Supplied entries:

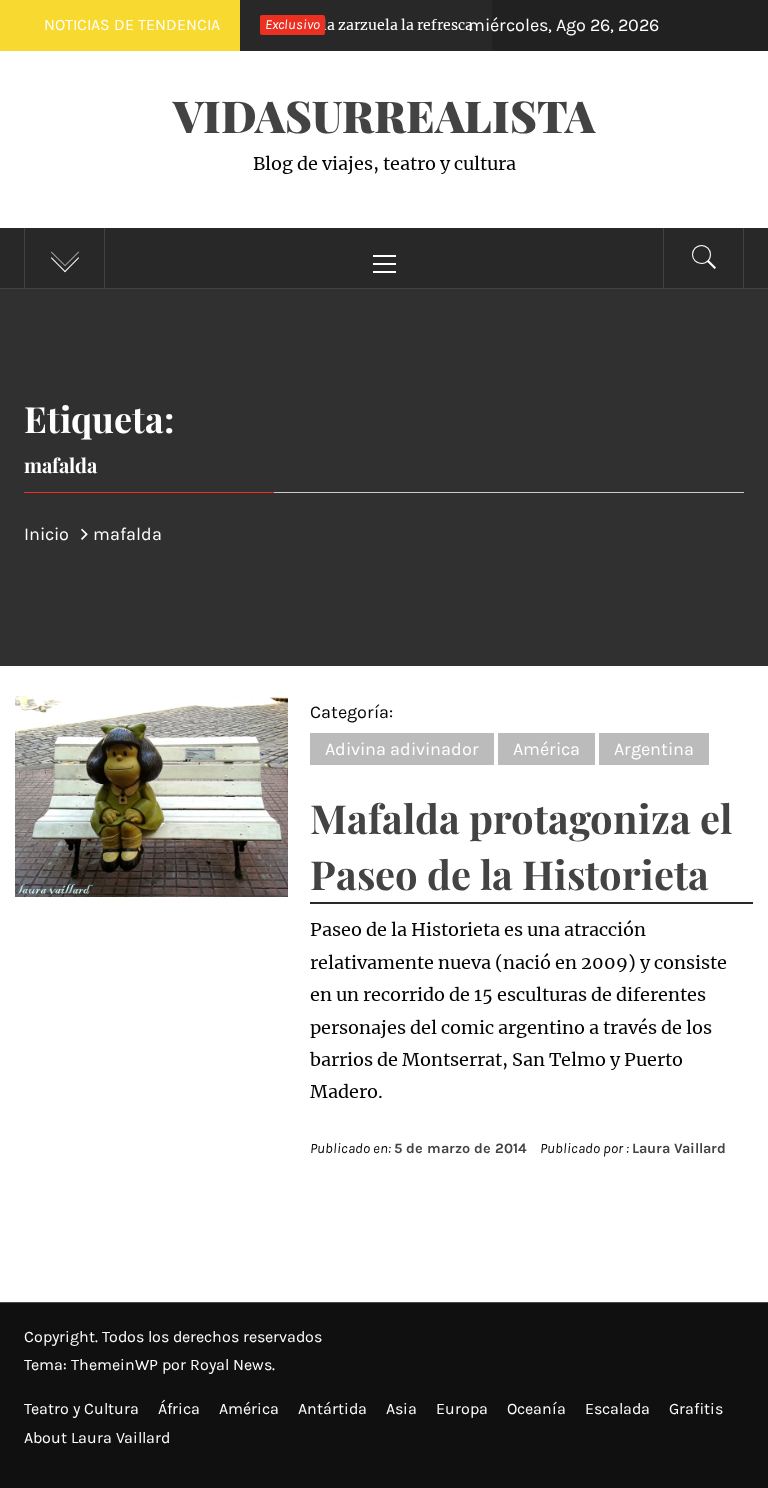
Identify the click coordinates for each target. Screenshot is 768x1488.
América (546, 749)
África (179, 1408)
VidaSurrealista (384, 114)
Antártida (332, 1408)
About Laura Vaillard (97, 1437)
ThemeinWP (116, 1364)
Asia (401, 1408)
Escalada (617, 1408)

Aim of the exercise: The records above need to be copied exactly, with the pictures left out.

Finished exercise:
Identify the click coordinates for each target. Screenshot is 768x1488.
América (546, 749)
África (179, 1408)
VidaSurrealista (384, 114)
Antártida (332, 1408)
About Laura Vaillard (97, 1437)
ThemeinWP (116, 1364)
Asia (401, 1408)
Escalada (617, 1408)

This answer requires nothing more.